En toch gaat dit verhaal voorbij aan een van de populairste muziekstromingen van deze eeuw: de nieuwe devotie. Waar de meeste componisten afhankelijk zijn van fondsen en subsidies, kunnen componisten als Arvo Pärt en John Tavener zich verheugen in een enorme aanhang. Met hun kale, provocatief eenvoudige en direct herkenbare stijl spreken ze tot de harten van miljoenen mensen, niet alleen gelovigen. Hun muziek valt niet bij iedereen in de smaak. Veel mensen vinden het te gemakzuchtig: grote stappen, snel thuis. Maar met schaarse middelen weten ze wel toverachtige klankeffecten te bereiken. In deze Bijdetijds horen we de Missa Wellensis, het laatste werk van John Tavener. Opvallend is dat de mis geen Credo kent: zou de componist wel achter de Apostolische geloofsbelijdenis hebben gestaan?
In dit programma is ook plaats voor muziek die niet in de kerk thuishoort, maar die je toch moeilijk anders dan gewijd kunt noemen. La Passion de Simone van Kaija Saariaho gaat over Simone Weil, een Frans-joodse mystica die in de Holocaust werd omgebracht. Saariaho, die al jarenlang door haar leven en werk gefascineerd was, besloot er iets mee te doen en goot Weils levensverhaal in een passie. Dat is geen toeval: ook Jezus was tenslotte een joods mysticus.

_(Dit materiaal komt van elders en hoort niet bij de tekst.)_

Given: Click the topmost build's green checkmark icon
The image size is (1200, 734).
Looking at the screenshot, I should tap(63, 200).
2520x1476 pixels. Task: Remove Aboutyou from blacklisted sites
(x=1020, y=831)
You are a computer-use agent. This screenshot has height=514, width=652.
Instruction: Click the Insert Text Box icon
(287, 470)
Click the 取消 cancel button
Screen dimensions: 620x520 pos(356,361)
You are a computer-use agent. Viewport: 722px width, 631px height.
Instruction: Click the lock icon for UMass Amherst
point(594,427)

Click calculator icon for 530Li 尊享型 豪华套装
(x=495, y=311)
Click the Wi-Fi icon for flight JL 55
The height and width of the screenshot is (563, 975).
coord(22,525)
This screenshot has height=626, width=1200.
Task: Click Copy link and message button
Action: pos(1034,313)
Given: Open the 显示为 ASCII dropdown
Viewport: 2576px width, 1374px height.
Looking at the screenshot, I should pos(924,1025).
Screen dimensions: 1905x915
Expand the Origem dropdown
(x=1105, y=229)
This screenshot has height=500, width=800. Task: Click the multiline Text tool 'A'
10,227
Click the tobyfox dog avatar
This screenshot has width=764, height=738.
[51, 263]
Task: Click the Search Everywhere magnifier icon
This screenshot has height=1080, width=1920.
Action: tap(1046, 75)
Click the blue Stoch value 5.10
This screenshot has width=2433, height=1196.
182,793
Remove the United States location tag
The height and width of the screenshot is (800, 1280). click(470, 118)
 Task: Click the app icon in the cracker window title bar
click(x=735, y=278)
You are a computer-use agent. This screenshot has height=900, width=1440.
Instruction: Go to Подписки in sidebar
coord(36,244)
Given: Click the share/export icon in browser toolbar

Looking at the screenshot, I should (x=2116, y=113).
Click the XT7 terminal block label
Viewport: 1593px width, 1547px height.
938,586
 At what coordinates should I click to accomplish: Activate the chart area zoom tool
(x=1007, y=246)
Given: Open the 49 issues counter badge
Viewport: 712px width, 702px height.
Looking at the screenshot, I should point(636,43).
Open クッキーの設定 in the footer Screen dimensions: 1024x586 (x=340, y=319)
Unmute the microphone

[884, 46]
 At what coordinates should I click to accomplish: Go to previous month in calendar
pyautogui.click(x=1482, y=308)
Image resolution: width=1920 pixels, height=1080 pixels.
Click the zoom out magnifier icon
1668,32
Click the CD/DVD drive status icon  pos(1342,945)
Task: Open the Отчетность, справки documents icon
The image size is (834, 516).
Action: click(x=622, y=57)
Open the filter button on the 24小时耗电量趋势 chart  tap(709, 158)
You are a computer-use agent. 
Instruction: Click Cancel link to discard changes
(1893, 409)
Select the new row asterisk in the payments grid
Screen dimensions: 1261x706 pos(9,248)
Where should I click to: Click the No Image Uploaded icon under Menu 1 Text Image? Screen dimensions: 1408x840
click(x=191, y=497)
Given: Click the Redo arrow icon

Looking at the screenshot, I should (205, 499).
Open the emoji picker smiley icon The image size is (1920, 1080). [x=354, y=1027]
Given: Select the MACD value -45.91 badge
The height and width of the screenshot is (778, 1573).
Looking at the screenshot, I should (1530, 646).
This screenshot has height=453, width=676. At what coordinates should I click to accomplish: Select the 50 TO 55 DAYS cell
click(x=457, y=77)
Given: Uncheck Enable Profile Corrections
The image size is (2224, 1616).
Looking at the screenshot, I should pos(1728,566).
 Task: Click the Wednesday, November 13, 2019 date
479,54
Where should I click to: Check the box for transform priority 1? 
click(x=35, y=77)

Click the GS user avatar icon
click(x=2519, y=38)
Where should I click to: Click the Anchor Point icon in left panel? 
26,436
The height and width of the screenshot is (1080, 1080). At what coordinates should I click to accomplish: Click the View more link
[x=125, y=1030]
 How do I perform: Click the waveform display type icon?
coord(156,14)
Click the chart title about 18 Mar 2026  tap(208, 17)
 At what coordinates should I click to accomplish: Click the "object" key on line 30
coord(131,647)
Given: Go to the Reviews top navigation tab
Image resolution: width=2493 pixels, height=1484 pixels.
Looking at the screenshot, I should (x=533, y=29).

James MacMillan wordt soms tot dezelfde stroming gerekend als Pärt en Tavener. Dat is niet helemaal terecht: hoewel ook MacMillan kerkmuziek schrijft, is zijn stijl veel complexer en contrastrijker. Zijn interesse ligt meer bij de dramatische kant van het geloof: het lijden van Christus bijvoorbeeld. Daarom mag het geen verwondering wekken dat zijn Stabat mater tot MacMillans beste werken wordt gerekend. Dit monumentale werk duurt meer dan een uur; we beperken ons tot het begin.
Tot slot horen we het korte Baba Yetu van Christopher Tin. De tekst is gewijd: het is de Swahili-vertaling van het Onze Vader. De toepassing is echter zeer wereldlijk: het werk is niet voor de kerk geschreven, maar als opstartmuziek voor het computerspel Civilization IV. Hierin leidt de speler gedurende 6000 jaar een beschaving. Hij kan wereldwonderen bouwen en oorlogen voeren. Daar past bombastische muziek bij, en wat dat betreft stelt Tin niet teleur. Het complete Soweto Gospel Choir wordt ingevlogen, en op een koperblazer of slaginstrument meer of minder kijkt hij niet. Baba Yetu was de eerste gamecompositie die een Grammy ontving, en vermoedelijk ook de eerste gamemuziek die in Bijdetijds klinkt. Deze vorm van toegepaste muziek wordt echter steeds belangrijker; er is daarom een dikke kans dat het niet de laatste keer is.
Afspeellijst
1. John Tavener: Missa Wellensis
2. Kaija Saariaho: La passion de Simone (delen)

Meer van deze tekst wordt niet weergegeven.